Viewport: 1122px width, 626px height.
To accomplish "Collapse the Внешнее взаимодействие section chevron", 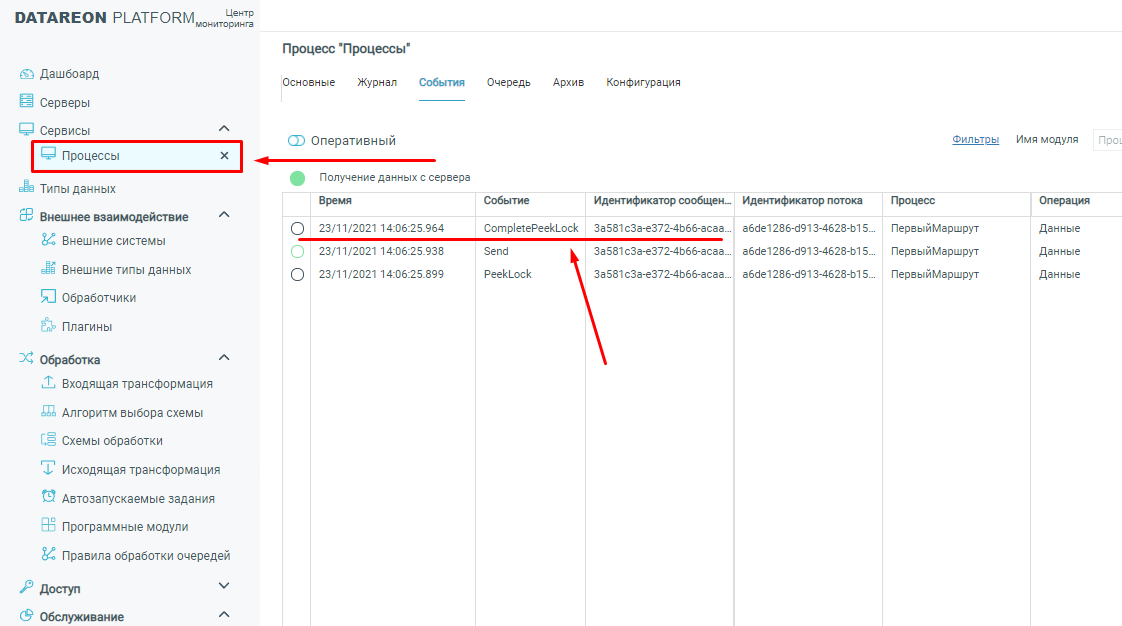I will (224, 215).
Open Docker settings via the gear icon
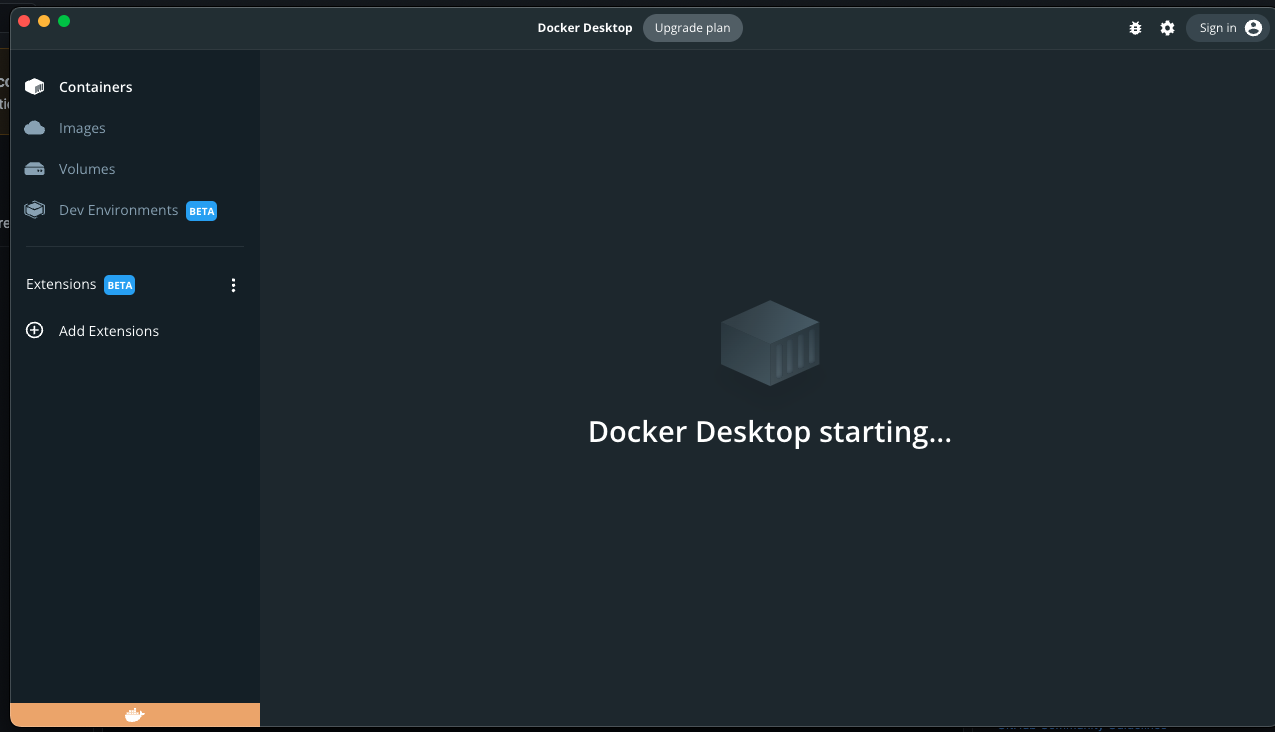1275x732 pixels. 1167,28
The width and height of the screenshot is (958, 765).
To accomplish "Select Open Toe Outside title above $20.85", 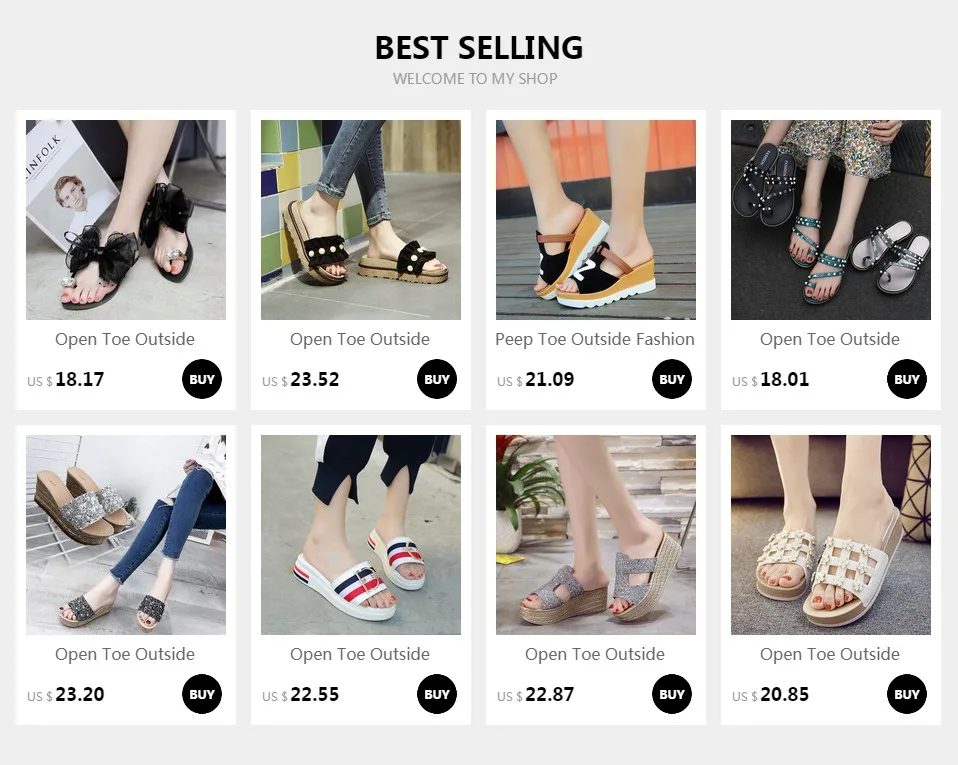I will 830,654.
=======
Pull each line that includes the word "width" out of the material above.

• _ANSWER TO THIS TASK_
Viewport: 1122px width, 626px height.
The width and height of the screenshot is (958, 765).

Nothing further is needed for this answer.